● **WHAT YOU HAVE TO DO**
Copy the following rows verbatim, starting at the line that contains "I want to click" and ending at the line that contains "center [448, 527].".

● **DATA SECTION**
------------------------------------------------

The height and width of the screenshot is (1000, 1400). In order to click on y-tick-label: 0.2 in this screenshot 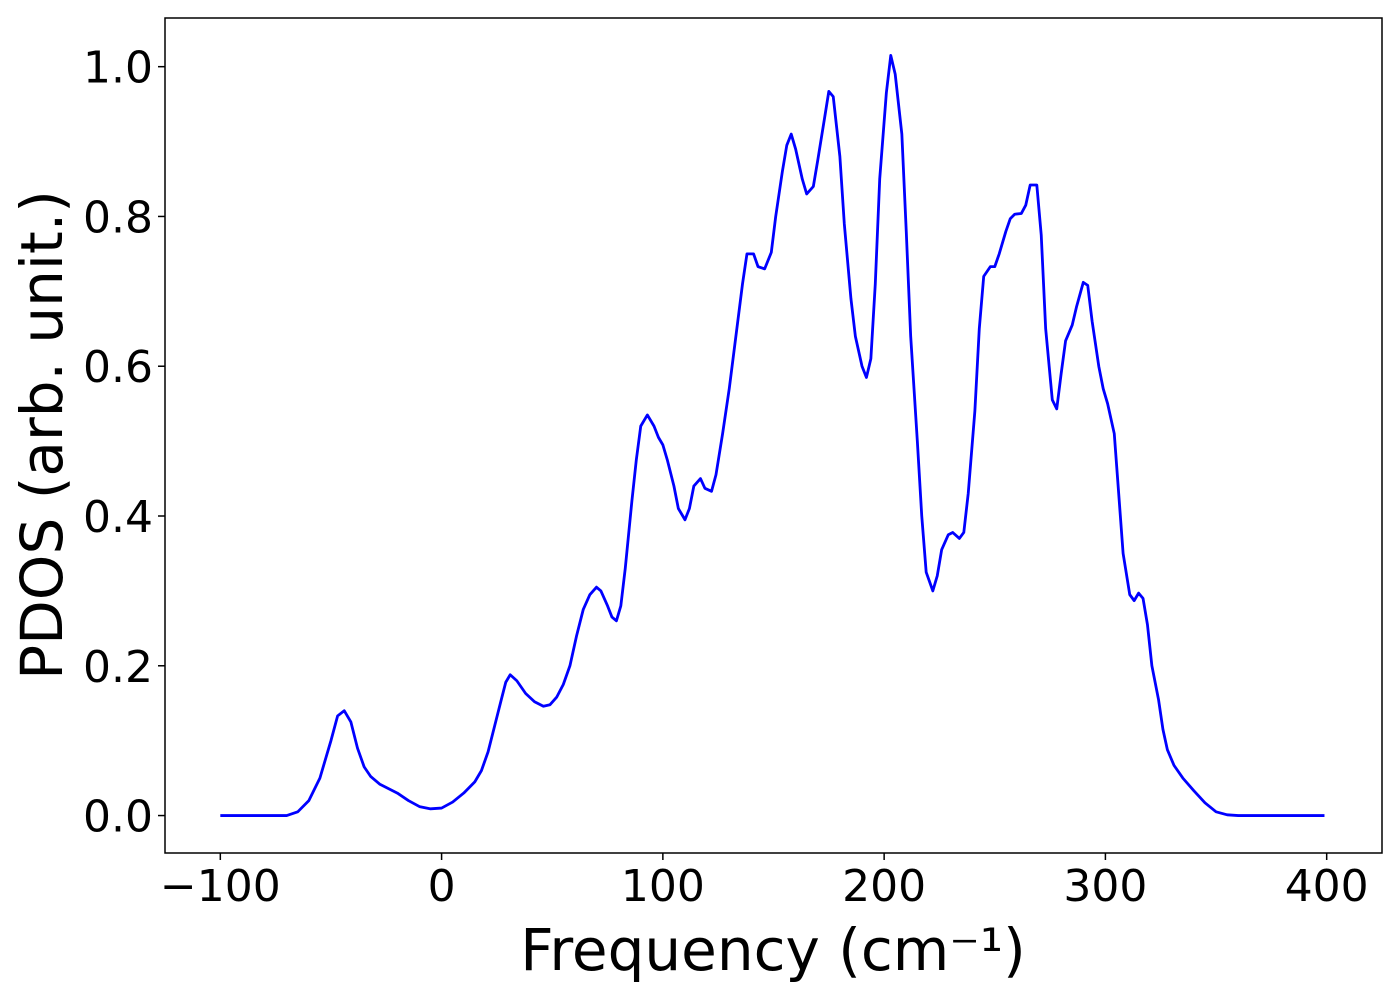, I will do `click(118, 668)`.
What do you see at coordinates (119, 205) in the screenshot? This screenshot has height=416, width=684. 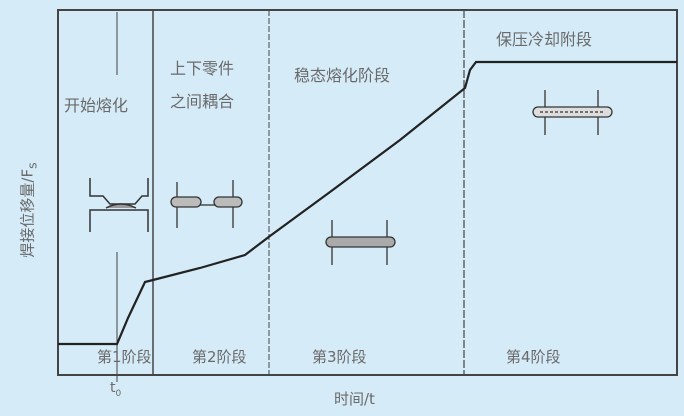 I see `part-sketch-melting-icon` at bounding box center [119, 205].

------------------------------------------------

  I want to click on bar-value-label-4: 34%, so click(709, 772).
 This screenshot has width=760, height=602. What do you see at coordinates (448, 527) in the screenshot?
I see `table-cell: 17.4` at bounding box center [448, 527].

------------------------------------------------

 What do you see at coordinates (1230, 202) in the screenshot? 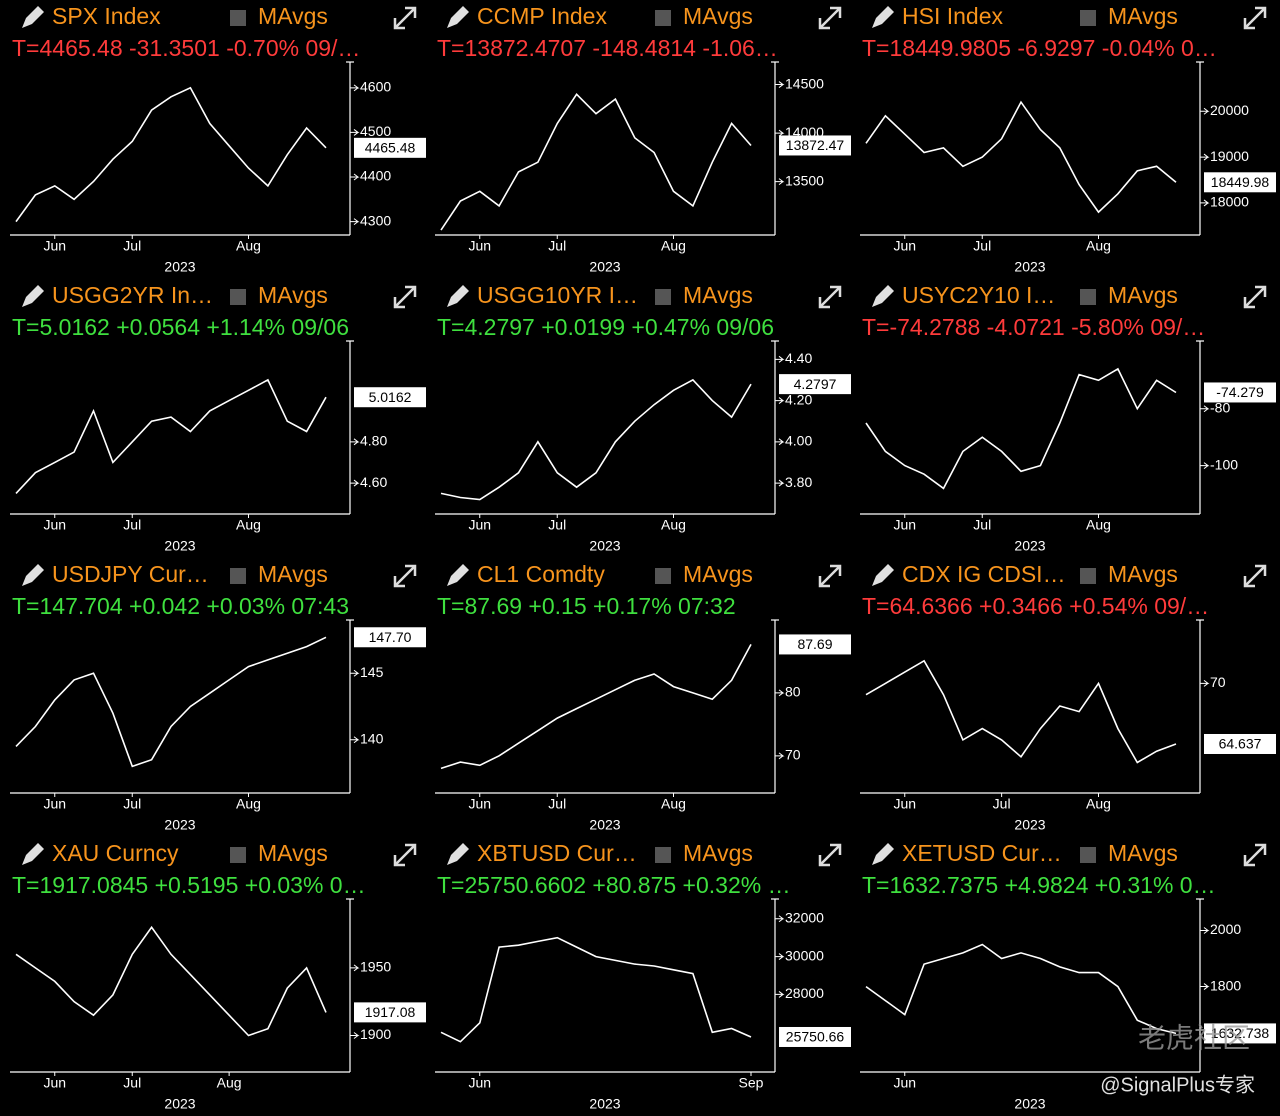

------------------------------------------------

● **TASK ANSWER**
  I want to click on bar-value-label-4: 34%, so click(709, 772).
 This screenshot has width=760, height=602. What do you see at coordinates (448, 527) in the screenshot?
I see `table-cell: 17.4` at bounding box center [448, 527].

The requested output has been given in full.